◆ **Dataset records**

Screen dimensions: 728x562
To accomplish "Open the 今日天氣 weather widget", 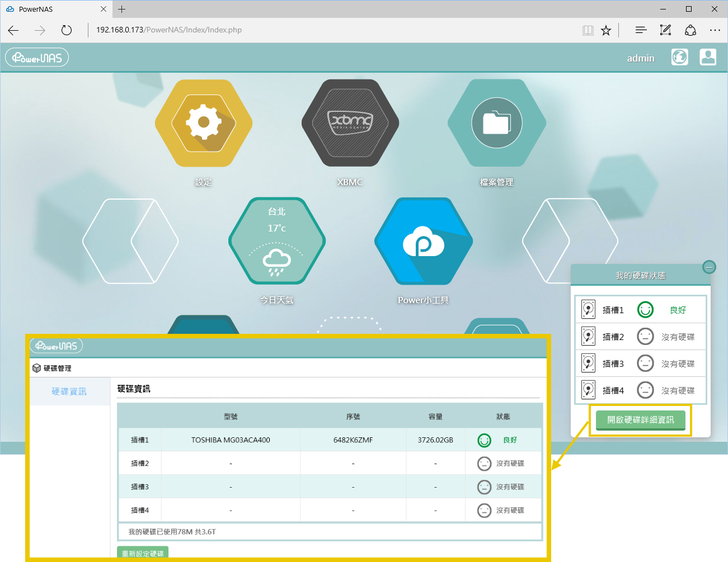I will click(x=277, y=243).
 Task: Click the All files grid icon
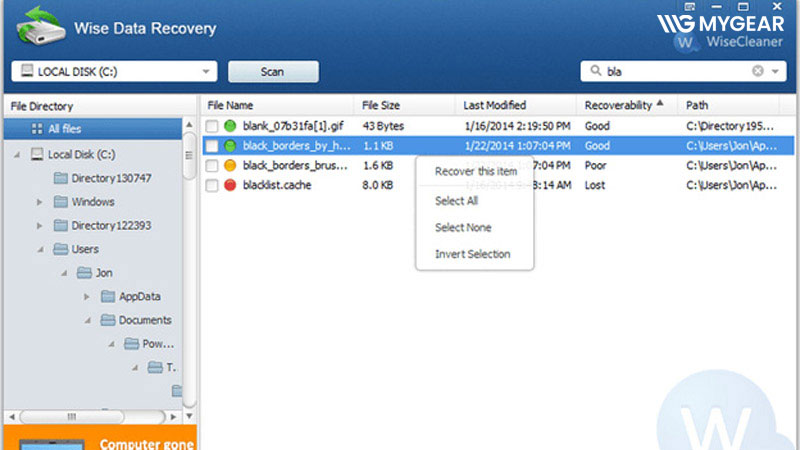pos(37,129)
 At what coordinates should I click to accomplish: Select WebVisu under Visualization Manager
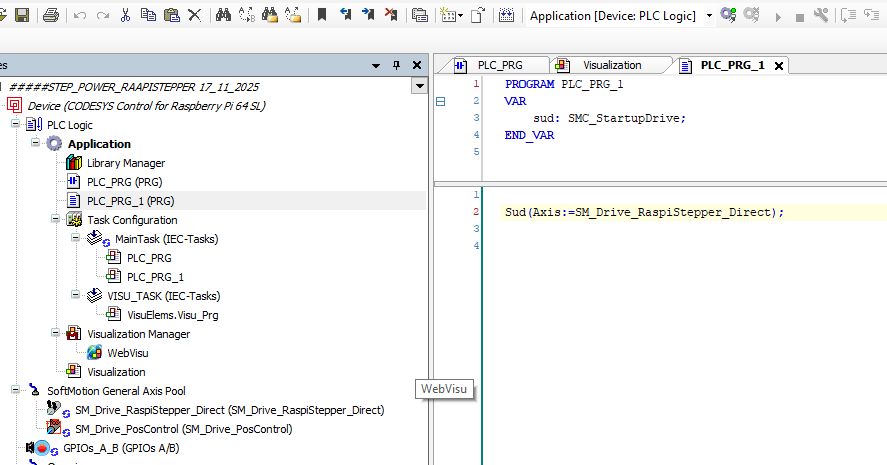pos(129,353)
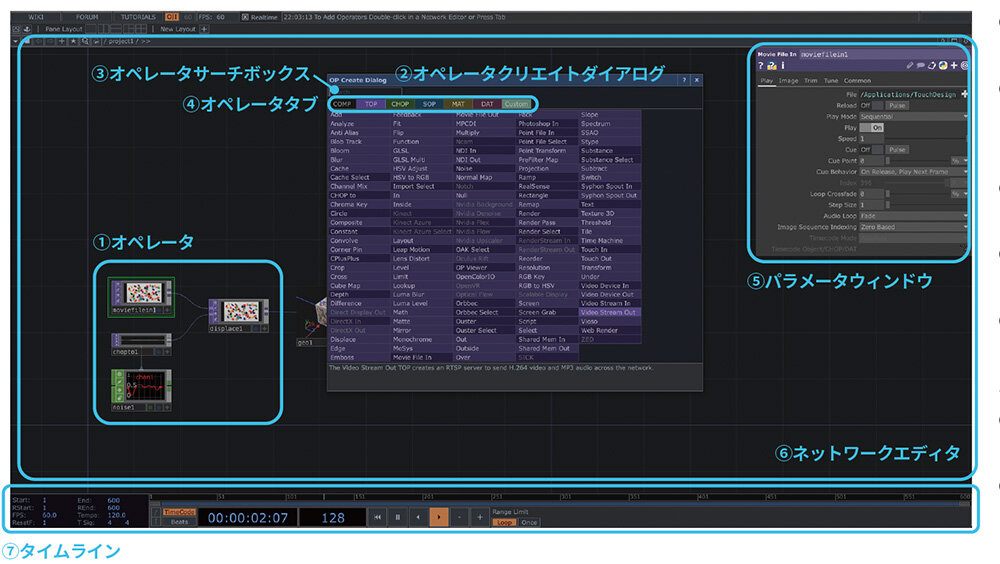
Task: Jump to start with the rewind button
Action: pos(377,517)
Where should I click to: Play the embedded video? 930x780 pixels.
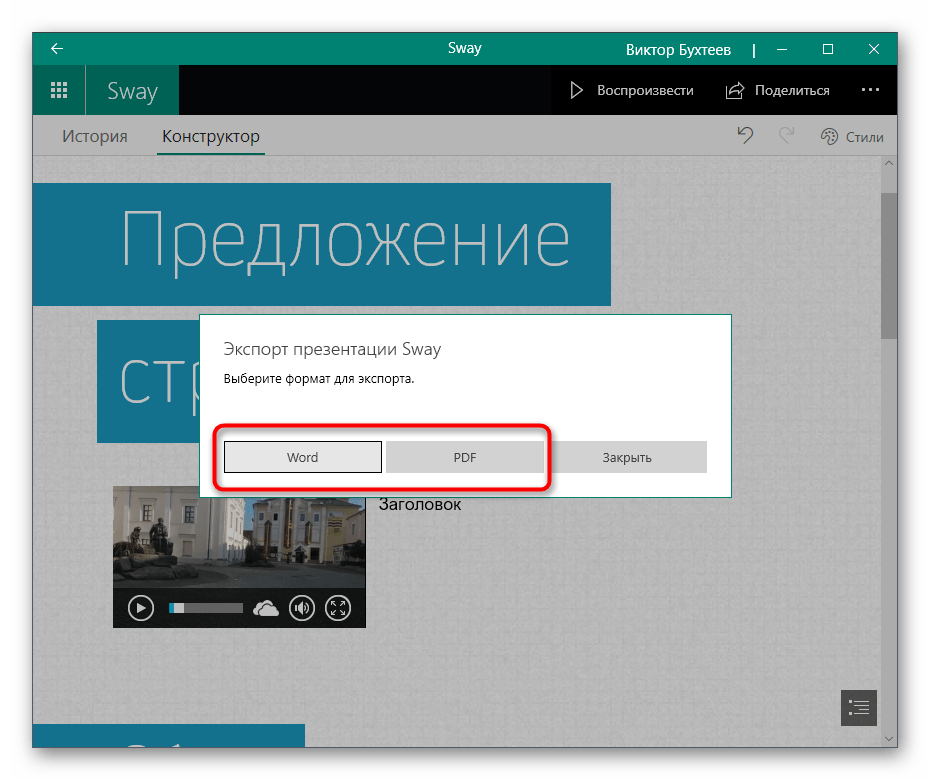(x=141, y=607)
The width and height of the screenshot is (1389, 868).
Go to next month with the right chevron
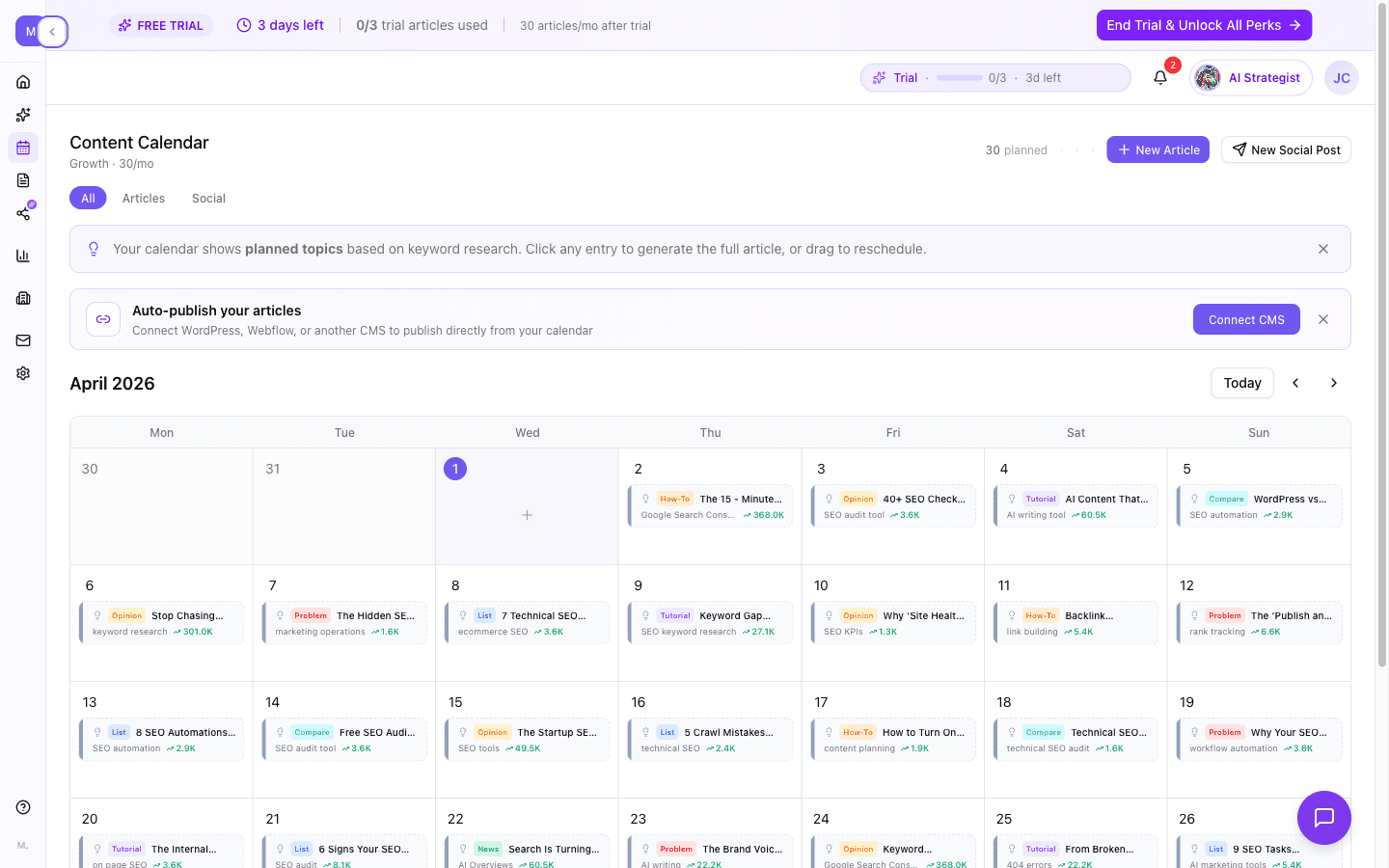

◆ **Task to complete**
Your output should be the lines from the line containing "The width and" through the last line of the listing above, restated exactly, with no pictures among them.

◆ **Answer below**
The width and height of the screenshot is (1389, 868).
Go to next month with the right chevron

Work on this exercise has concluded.